The report addresses the thorny fact that the Papacy has issued two infallible
decrees to prop up the
Marian teaching regarding the immaculate conception and later sinlessness of
Mary, and also the
that she was assumed bodily into heaven. The nature of these dogmas is that
they must be believed.
Alongside this Anglicans assert that we can be required to believe nothing
that is not contained in or
cannot be proved from Scripture (Article 6).
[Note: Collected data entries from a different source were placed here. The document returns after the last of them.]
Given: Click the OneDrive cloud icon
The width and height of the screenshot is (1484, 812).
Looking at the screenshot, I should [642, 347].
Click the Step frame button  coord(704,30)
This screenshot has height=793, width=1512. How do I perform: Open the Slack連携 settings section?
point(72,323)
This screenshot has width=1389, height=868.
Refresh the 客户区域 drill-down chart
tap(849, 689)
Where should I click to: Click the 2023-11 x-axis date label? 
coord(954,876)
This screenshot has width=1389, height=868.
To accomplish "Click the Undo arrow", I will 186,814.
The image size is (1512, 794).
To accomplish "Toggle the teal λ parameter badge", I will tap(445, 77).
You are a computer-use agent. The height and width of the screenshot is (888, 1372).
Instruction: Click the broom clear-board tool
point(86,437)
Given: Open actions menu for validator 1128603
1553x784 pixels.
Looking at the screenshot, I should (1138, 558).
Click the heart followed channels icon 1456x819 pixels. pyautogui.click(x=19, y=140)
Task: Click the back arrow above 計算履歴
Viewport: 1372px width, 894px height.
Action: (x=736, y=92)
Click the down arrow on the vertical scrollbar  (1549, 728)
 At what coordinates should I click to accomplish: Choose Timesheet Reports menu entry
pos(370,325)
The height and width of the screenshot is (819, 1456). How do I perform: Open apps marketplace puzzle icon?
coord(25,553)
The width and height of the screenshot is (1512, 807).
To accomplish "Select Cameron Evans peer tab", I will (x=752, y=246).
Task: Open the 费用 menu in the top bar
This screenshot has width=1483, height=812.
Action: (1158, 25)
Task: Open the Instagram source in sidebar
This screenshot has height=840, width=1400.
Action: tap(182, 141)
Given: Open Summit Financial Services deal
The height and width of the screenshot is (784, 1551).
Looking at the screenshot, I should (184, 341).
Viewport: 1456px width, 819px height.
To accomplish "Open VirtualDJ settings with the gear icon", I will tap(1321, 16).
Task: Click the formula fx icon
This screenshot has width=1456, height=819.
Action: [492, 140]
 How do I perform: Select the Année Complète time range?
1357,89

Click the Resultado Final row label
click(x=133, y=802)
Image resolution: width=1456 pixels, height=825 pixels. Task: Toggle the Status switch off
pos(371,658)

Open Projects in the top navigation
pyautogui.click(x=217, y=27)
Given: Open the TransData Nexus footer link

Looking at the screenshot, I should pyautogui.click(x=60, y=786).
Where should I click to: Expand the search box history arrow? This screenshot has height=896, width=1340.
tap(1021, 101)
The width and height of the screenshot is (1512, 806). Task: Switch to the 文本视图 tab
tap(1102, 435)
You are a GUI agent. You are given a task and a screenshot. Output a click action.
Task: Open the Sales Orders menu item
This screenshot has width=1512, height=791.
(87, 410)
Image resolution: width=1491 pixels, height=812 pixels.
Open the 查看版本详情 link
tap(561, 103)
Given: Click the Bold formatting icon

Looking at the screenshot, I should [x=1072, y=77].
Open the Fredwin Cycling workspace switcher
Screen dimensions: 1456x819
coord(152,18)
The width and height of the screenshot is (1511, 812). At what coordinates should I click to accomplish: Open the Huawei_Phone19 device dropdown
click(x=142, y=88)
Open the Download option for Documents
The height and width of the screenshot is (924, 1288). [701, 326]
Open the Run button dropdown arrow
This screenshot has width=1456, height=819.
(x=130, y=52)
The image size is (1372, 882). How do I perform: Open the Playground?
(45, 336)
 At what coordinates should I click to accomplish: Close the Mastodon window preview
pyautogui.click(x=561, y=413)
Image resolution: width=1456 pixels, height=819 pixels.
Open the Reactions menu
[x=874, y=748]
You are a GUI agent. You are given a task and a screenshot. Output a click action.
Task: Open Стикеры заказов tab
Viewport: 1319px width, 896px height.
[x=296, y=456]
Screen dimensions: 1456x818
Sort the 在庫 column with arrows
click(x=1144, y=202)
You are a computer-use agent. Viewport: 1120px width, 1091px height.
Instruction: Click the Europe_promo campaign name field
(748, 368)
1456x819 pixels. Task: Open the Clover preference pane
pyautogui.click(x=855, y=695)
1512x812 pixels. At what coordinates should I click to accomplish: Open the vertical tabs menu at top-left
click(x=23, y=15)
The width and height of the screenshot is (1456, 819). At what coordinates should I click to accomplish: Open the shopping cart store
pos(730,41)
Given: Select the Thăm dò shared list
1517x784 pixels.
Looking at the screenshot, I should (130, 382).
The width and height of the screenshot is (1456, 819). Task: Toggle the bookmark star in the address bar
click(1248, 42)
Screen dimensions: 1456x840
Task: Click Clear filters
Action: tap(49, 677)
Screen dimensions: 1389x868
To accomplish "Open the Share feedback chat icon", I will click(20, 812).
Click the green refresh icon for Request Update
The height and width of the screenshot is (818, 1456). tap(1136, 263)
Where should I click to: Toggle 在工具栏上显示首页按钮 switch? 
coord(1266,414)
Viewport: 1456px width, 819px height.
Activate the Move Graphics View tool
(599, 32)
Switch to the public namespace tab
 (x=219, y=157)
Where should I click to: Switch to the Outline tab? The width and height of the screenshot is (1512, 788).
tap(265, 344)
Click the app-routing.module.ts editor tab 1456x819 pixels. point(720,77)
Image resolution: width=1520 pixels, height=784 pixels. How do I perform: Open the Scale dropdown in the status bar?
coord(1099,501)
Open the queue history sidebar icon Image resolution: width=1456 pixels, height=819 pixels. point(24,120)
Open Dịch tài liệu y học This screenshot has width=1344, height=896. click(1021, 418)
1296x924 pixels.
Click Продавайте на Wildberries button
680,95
ARCIC attempt to square this circle
first by arguing
that the Second Vatican Council has softened to some degree
the severity of the Marian dogmas, particularly in the
way they were propagated (it will be interesting to see how the Vatican
responds to this) and then
by saying that it is possible to understand these doctrines in such a
way that they are compatible
with Scripture. We have already seen the sophistry required to reach
such a view.
Practical Outworking
There has not been space here to deal with the practical outworkings of all
this in terms of devotion
to Mary and idolatry. The particular issue of the invocation of saints, which
relates also to Mary, is
considered in a separate article and some of the observations there are relevant
to this issue.
Conclusion
If someone believes Roman Dogma concerning Mary to be true, they will so
distort Scripture as to
support their belief. However, to all others it is abundantly plain that Scripture
does not teach these
things, and that they were a later development. The ARCIC report fails miserably
to do justice to
what Anglican believe. It is likely that the Vatican may also balk at some
of its assertions, but it is
in the end an attempt to defend the indefensible.